Interview: Adrian Knoepfli

Adrian Knoepfli arbeitet als Wirtschaftsjournalist und Wirtschaftshistoriker in Zürich. Aus seiner Feder wurden bereits zahlreiche Firmengeschichten publiziert. Als Mitglied der Arbeitsgruppe für Kommunikation bringt Adrian Knoepfli seine wertvolle Erfahrung auch bei Actares ein. Er wird an der nächsten Mitgliederversammlung von Actares vom 30. September 2015 ein Referat über die Entstehungsgeschichte von Actares halten und vertieft auf die Rolle und die Aufgaben der Organisation in der Wirtschaft, Gesellschaft und Politik eingehen.

Actares wurde vor 15 Jahren gegründet. Von wem? Und was waren die Beweggründe?
In den 1980er Jahren begannen sich auch in der Schweiz kritische Aktionärinnen und Aktionäre zu organisieren, mit dem Ziel, die Konzerne sozial- und entwicklungspolitisch zu einem verantwortungsvollen Verhalten zu bewegen. Entsprechende Gruppen entstanden bei Nestlé 1981 (Canes) und bei der SBG 1986 (VkA, Verein kritischer Aktionärinnen und Aktionäre der Schweizerischen Bankgesellschaft). Actares ist die Nachfolgeorganisation von Canes und VkA, wobei die Federführung anfänglich klar in der Romandie lag.

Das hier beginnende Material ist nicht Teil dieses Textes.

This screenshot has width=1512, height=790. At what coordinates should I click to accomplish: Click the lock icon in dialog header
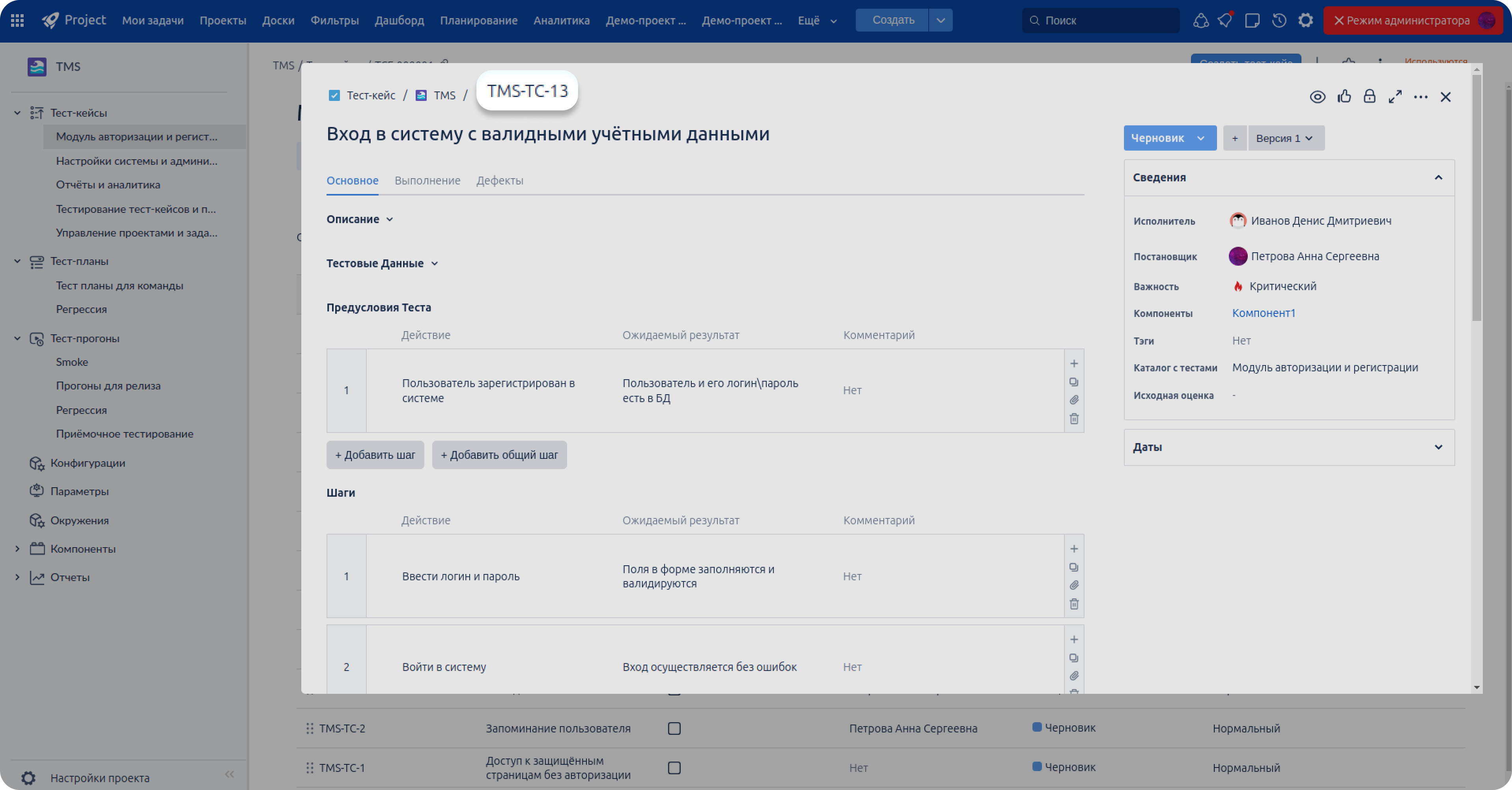point(1369,97)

Welches waren seit der Gründung die wichtigsten Erfolge und Aktivitäten?
Hartnäckig hat Actares von den Unternehmen Nachhaltigkeitsberichte gefordert. Diese sind heute weit verbreitet, auch wenn die Qualität teils noch immer zu wünschen übrig lässt. Ich möchte aber nicht einzelne Erfolge aufzählen, sondern generell feststellen, dass Actares die Tätigkeit (Vertretung an den Generalversammlungen, Gespräche mit den Firmen, Studien u. a.) sukzessive ausgebaut hat und eine ernst zu nehmende Stimme geworden ist, obwohl sie an den GVs vergleichsweise wenige Aktien auf die Waage bringt. Von den Unternehmen wird Actares heute als Gesprächspartnerin anerkannt.

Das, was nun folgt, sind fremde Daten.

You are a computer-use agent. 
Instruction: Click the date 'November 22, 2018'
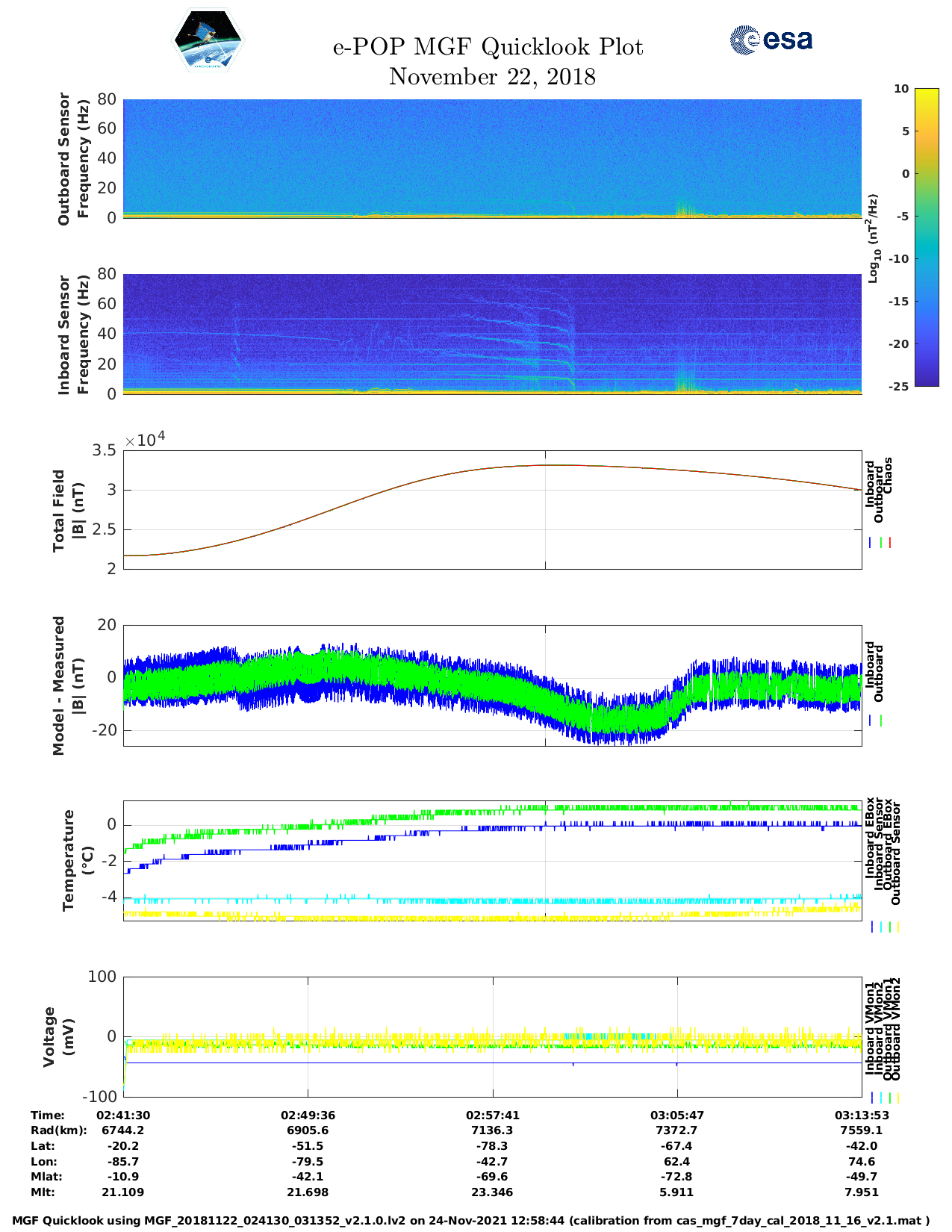click(492, 77)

Welche Rolle hat eine Organisation wie Actares in der Gesellschaft, der Wirtschaft und der Politik? Wie nötig ist eine solche Organisation?
Lange waren die Generalversammlungen eine Art Gottesdienst, welcher möglichst nicht gestört werden sollte. Die Vorgängerorganisationen von Actares wurden denn anfänglich auch als üble Störefriede betrachtet. Heute ist es wichtig, dass es neben den einflussreichen StimmrechtsvertreterInnen, die meist nur die Rendite im Auge haben, auch eine Organisation gibt, die den Finger auf wunde Punkte legt und von den Firmen unvermindert ein umwelt- und sozialverträgliches Verhalten im In- und Ausland verlangt. Actares vertritt nicht nur die Einzelaktionärinnen und -aktionäre, sondern spricht auch alle Personen an, die indirekt über die Pensionskassen Aktien besitzen.

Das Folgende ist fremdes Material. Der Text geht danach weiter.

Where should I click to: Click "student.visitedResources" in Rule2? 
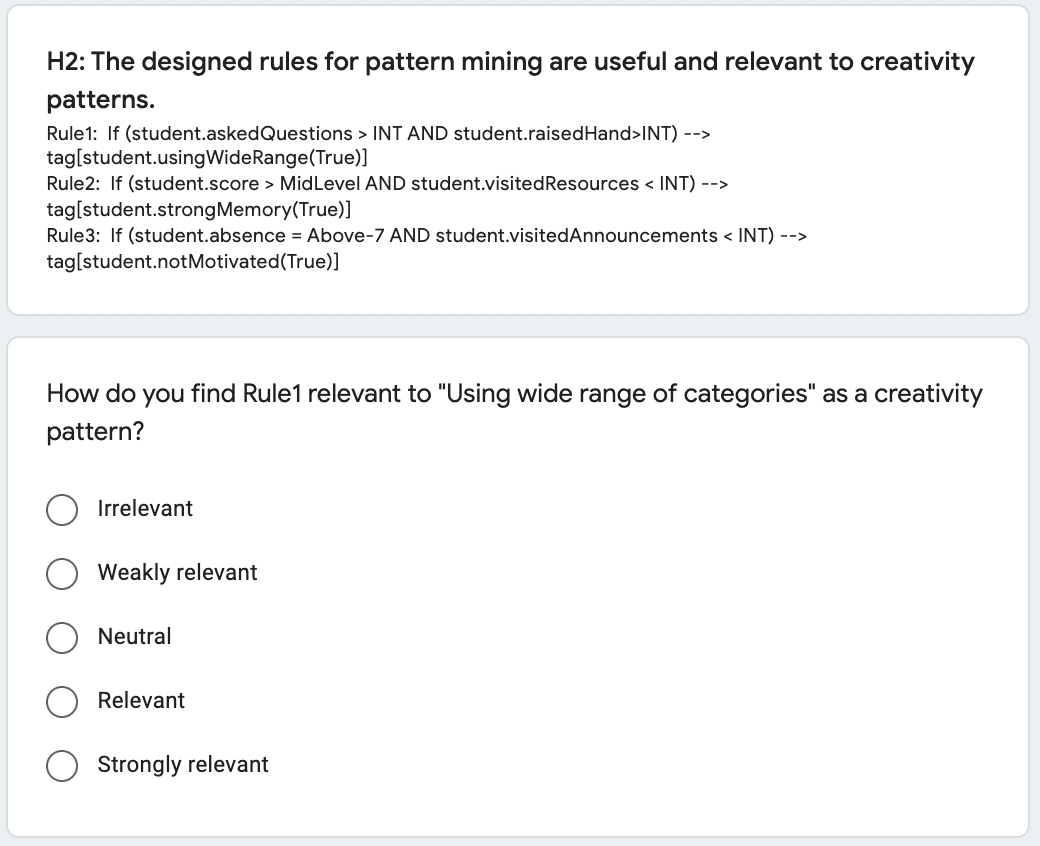click(525, 184)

Welche Veränderungen erwarten Sie in Zukunft?
HistorikerInnen sind keine PrognostikerInnen … Einerseits ist es erfreulich, dass seit der Minder-Initiative die Aktionariatsdemokratie in aller Munde ist. Andererseits erschwert das aber die Positionierung von Actares. Auf dem gleichen Terrain sind mittlerweile viele MitspielerInnen am Werk, Ethos, andere NGOs usw., die ebenfalls Recherchen anstellen und an den GVs teilnehmen. Actares muss künftig wohl vermehrt Kooperationen eingehen. Ein grosser Vorteil ist die Unabhängigkeit, welche es Actares erlaubt, gegenüber den Unternehmen pointierter als andere aufzutreten. Fortschritte wurden erzielt, aber von einer Demokratisierung der Wirtschaft sind wir weit entfernt. Und leider haben immer noch viele Leute das Gefühl, dass «die Wirtschaft» sie nichts angehe.